Voldoymyr Petrovych Kryzhanivsky (Ukrainian: Володимир Петрович Крижанівський; born on 24 January 1940), is a Ukrainian politician and diplomat who served as the first Ambassador of Ukraine to Russia form 1992 to 1994.

Kryzhanivsky also served as a member of the Verkhovna Rada in the 1st convocation.

He is an expert of the Parliament Assistance Program, author and compiler of manuals published within the framework of the program, teacher of the legislative process for participants of the Internship Program in the Verkhovna Rada of Ukraine. He os a, ember of the Presidium of the society "Vinnichians in Kyiv".

Biography

He was born in a family of civil servants on 24 January 1940 in Vinnytsia.

In 1956, he started as a worker.

In 1958, he was a student and had graduated from the Kyiv Engineering and Construction Institute with a degree in "construction engineer".

In 1963, Vykonrob BMU-18, engineer, senior engineer at BMT-1, in Kyiv.

In 1965, he became the head of the team, engineer, chief specialist, and head of the department of the Institute of the Central Research Institute "Proektstalkonstruktsiya".

In 1984, he became the head of the department of the Institute "Ukr. NII Projectstalkonstruktsiya".

Kryzhanivsky was nominated as a candidate for People's Deputies by the labor collective "UkrNDI proektstalkonstruktionsia". On 19 March 1990, he was elected a member of parliament, a People's Deputy of Ukraine of the Verkhovna Rada, in the 2nd round, with 48.80% of the votes, and 10 applicants. He was a member of the New Ukraine faction, and was the chairman of the subcommittee of the commission of the Verkhovna Rada of Ukraine on human rights.

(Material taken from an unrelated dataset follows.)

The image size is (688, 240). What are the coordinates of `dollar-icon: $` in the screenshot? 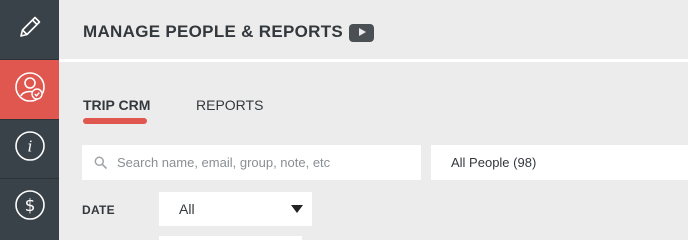 It's located at (30, 208).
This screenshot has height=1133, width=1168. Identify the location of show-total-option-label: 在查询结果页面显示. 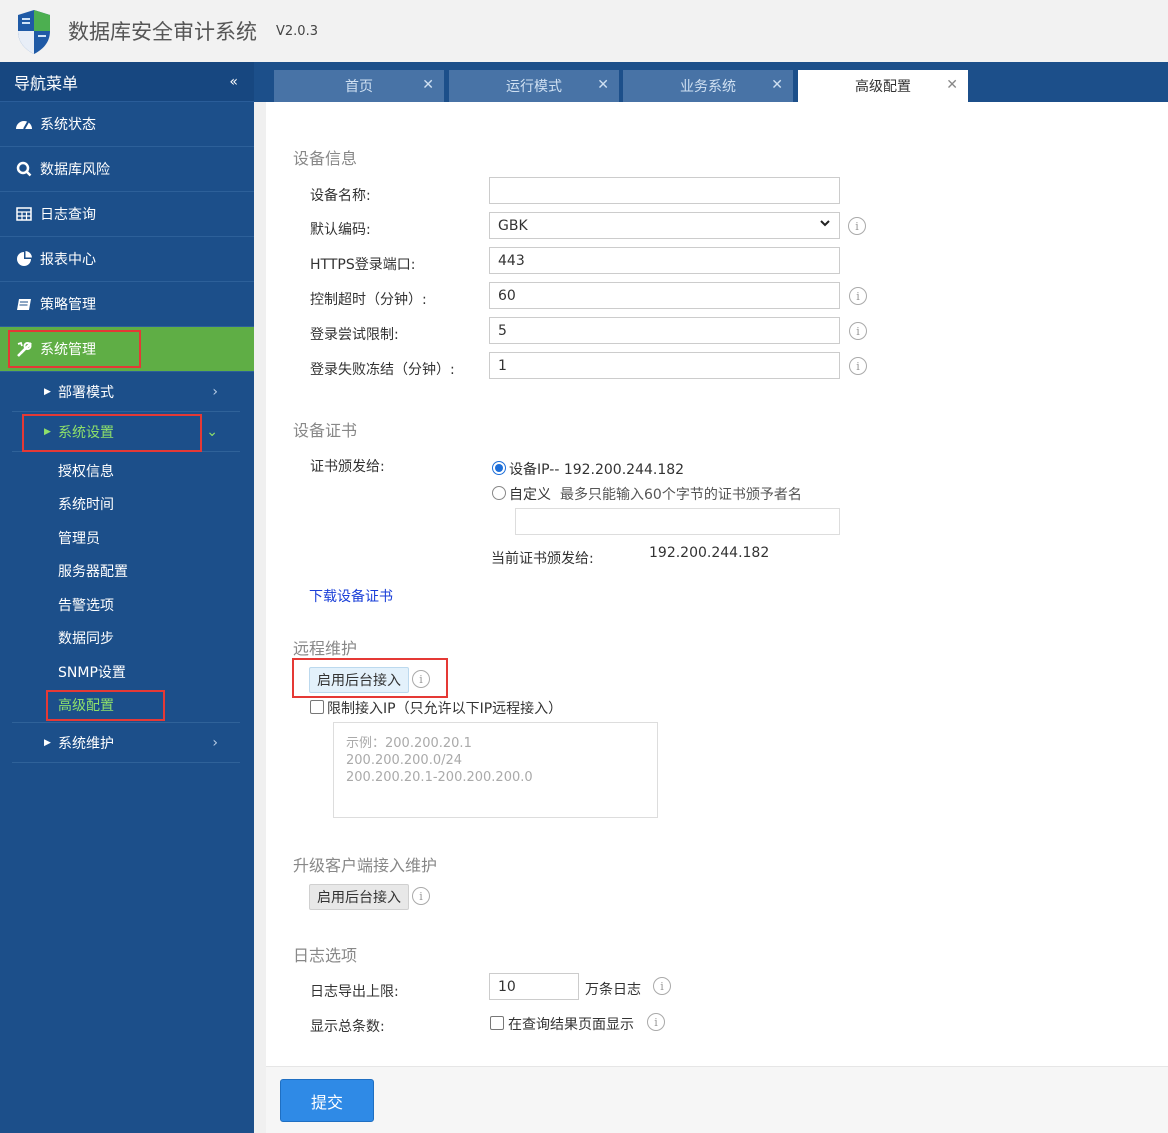
(571, 1025).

In 1991, he became the Plenipotentiary representative of Ukraine to Russia.

In 1992, Kryzhanivsky became the first Ambassador of Ukraine to Russia.

In 1994, he became the executive director of MP "Plastic", based in Kyiv.

He was the candidate for the Verkhovna Rada of the XIII convocation; was nominated by the voters 1st round, but got 3.57% of the vote, and resulted in 9th place out of 24 applicants.

He is a member of the NRU, and is one of the founders and a member of the "New Ukraine" association. He is Member of the Presidium of the Society "Vinnytsia in Kyiv".

In 2007–2009, he was the chairman of the association "Vinnytsia in Kyiv".

In 2012, he was a member of the Constitutional Assembly. He is the Vice President of the Association of People's Deputies of Ukraine.

Political views

In January 2015, in an interview with journalists, he criticized the annexation of Crimea to Russia and stated that all ethnic Russians should be expelled from the region.